Special FPGA packet processing Processes may require special packeting or manipulating. Using an FPGA in one of the XMC sites, this work can be offloaded so that as little of the processing as possible is done on the SBC. For instance, images captured and coming in on gigabit ethernet may need to be overlaid. This could be done right within the FPGA, then sent back to the CPU if there is any additional processing, and then back across the bus to some other location. The Acromag XMC 6280 mezzanine card available via Acal BFi are an ideal TCP/IP offload engine with four 10GbE ports.

Heightened expectations for technology today The latest trend in ethernet traffic is sensors. More and more of these are being used in almost every embedded application, a typical application being situational awareness.
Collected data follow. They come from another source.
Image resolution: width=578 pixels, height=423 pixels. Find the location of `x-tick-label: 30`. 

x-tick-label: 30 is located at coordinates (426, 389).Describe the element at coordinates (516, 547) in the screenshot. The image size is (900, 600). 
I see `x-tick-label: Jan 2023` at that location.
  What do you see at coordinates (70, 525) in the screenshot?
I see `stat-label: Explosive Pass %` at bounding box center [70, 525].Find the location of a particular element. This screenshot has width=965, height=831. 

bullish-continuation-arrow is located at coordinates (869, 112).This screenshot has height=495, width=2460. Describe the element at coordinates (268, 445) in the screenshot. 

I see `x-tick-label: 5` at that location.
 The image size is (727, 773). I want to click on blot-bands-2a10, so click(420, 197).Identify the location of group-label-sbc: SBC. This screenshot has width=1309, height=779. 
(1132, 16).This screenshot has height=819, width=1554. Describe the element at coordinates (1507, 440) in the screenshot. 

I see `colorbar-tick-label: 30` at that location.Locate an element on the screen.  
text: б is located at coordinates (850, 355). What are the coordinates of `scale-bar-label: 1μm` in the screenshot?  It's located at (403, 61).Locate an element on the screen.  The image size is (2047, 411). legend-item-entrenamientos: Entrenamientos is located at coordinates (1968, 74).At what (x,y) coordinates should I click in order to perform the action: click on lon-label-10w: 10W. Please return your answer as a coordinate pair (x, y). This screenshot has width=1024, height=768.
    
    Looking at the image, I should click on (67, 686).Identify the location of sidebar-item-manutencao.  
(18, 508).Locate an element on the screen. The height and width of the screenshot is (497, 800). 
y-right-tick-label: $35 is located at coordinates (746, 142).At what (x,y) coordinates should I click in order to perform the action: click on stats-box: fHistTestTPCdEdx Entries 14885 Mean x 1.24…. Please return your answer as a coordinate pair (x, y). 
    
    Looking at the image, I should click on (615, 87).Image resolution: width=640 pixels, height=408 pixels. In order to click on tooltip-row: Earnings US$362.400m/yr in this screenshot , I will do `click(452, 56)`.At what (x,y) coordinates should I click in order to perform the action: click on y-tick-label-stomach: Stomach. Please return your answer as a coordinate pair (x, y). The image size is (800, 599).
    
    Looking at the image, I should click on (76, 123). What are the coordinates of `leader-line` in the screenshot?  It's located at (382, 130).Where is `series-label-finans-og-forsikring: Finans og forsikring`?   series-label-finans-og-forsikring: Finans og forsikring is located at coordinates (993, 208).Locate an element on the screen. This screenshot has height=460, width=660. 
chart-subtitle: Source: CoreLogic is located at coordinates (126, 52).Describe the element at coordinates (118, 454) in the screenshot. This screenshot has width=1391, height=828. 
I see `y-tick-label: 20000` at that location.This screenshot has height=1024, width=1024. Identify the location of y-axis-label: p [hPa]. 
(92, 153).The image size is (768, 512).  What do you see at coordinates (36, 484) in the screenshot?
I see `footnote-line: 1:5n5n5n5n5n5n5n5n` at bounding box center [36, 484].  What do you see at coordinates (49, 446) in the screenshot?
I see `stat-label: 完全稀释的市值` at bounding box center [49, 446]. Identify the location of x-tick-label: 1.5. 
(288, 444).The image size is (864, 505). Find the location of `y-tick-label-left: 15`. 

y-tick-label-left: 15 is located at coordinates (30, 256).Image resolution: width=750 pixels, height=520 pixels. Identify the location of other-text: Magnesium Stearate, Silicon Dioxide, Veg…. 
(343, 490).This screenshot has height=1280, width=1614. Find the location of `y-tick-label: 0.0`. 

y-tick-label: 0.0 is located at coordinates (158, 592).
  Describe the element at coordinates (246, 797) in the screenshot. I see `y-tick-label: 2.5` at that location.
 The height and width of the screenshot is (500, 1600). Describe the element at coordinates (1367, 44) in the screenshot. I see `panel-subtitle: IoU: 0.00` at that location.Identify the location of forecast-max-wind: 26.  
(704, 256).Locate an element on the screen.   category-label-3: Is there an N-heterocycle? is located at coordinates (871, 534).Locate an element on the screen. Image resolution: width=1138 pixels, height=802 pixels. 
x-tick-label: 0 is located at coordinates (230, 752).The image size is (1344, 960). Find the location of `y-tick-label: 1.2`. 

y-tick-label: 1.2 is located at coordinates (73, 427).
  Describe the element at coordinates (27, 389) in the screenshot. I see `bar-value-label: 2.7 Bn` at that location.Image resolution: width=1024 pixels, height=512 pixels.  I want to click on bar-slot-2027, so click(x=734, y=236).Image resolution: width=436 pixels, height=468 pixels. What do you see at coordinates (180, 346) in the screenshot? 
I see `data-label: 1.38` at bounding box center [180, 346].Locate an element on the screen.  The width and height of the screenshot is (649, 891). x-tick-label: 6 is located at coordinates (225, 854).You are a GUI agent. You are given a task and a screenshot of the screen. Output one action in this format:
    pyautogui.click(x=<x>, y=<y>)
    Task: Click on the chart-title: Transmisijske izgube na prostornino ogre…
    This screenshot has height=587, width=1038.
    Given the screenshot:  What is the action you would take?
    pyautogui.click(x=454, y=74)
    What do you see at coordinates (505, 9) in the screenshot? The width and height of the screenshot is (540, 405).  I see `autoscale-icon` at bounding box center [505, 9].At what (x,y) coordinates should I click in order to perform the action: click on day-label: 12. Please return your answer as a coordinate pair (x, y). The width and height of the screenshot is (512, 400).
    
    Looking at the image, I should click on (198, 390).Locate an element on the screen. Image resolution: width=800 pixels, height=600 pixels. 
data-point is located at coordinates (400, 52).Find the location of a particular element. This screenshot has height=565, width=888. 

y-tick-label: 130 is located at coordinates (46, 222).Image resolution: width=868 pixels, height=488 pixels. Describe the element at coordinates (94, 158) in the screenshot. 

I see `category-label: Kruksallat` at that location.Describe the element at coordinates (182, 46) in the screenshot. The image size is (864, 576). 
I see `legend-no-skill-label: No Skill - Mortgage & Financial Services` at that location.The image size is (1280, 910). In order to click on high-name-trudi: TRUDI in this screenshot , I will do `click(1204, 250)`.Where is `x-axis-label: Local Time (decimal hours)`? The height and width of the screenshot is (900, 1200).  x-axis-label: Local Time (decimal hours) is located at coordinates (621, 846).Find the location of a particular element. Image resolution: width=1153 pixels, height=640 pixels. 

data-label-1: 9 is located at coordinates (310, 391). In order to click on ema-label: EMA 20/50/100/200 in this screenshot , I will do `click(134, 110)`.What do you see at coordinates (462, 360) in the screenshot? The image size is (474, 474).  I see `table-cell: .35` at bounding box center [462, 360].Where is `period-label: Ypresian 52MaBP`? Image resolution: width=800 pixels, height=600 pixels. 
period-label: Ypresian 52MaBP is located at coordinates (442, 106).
To obtain a better understanding what is going on in the world, more data has to be captured and analysed. More data spills over into increased storage requirements and all of the systems architecture issues that go along with it, whether this is being processed or being moved from place to place. Expectations have been amplified in terms of better results, sophisticated algorithms, and faster CPUs. Technologies are continuing to move forward and engineers concentrate on using the latest technologies. Communications technology needs to meet the requirements of today, as well making it possible to keep ahead of new specification requirements as the future may dictate.